> _WORK TASK_:
The answer must be an exact copy of the lines from the one holding "The height and width of the screenshot is (896, 1363)." through the final line of the entries, and nothing else.

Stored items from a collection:
═══

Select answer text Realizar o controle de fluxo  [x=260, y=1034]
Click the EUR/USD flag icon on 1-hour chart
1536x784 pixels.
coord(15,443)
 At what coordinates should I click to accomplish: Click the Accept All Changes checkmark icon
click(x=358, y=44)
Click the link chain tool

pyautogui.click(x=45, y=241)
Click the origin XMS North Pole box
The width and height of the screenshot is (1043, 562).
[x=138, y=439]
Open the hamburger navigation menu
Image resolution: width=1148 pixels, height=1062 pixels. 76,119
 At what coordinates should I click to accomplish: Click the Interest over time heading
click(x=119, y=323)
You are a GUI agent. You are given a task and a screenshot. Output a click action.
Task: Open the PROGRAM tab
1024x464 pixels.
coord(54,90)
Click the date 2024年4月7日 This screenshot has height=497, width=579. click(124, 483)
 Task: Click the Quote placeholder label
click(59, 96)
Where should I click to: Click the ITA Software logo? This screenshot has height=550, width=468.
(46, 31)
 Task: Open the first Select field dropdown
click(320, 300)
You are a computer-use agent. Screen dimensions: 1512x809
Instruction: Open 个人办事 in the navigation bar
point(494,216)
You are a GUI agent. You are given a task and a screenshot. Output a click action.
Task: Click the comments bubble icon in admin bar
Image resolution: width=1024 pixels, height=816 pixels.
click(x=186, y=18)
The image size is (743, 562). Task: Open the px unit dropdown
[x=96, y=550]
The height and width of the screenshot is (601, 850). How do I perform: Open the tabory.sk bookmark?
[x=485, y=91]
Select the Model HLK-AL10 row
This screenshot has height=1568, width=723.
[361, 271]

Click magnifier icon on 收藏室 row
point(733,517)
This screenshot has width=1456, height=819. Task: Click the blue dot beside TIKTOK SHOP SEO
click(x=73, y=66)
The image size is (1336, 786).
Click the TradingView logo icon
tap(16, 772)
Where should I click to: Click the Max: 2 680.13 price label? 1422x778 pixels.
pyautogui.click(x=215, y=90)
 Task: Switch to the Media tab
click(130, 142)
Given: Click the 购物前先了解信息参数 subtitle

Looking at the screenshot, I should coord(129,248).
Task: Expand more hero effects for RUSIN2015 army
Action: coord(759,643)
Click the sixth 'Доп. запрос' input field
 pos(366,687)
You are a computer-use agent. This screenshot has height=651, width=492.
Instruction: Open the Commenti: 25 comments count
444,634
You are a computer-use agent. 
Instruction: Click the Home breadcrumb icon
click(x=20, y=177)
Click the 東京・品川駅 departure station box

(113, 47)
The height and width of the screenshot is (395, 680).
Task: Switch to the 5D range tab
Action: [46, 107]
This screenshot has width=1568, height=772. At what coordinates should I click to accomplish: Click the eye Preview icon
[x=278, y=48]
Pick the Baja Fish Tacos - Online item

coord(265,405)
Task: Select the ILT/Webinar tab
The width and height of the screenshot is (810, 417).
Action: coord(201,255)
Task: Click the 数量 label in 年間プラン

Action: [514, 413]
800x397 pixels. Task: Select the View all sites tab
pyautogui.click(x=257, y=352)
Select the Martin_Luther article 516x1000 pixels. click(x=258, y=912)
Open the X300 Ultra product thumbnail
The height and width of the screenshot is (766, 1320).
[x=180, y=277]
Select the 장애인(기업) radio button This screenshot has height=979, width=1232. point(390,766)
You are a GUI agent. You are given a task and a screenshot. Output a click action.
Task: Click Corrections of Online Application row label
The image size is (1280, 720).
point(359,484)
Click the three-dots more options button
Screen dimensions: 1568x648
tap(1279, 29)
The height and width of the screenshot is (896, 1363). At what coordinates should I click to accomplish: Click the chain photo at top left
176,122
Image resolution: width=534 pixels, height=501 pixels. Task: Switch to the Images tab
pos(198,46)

═══

> _OUTPUT OF THE TASK_:
The height and width of the screenshot is (896, 1363). At what coordinates should I click to accomplish: Click the chain photo at top left
176,122
Image resolution: width=534 pixels, height=501 pixels. Task: Switch to the Images tab
pos(198,46)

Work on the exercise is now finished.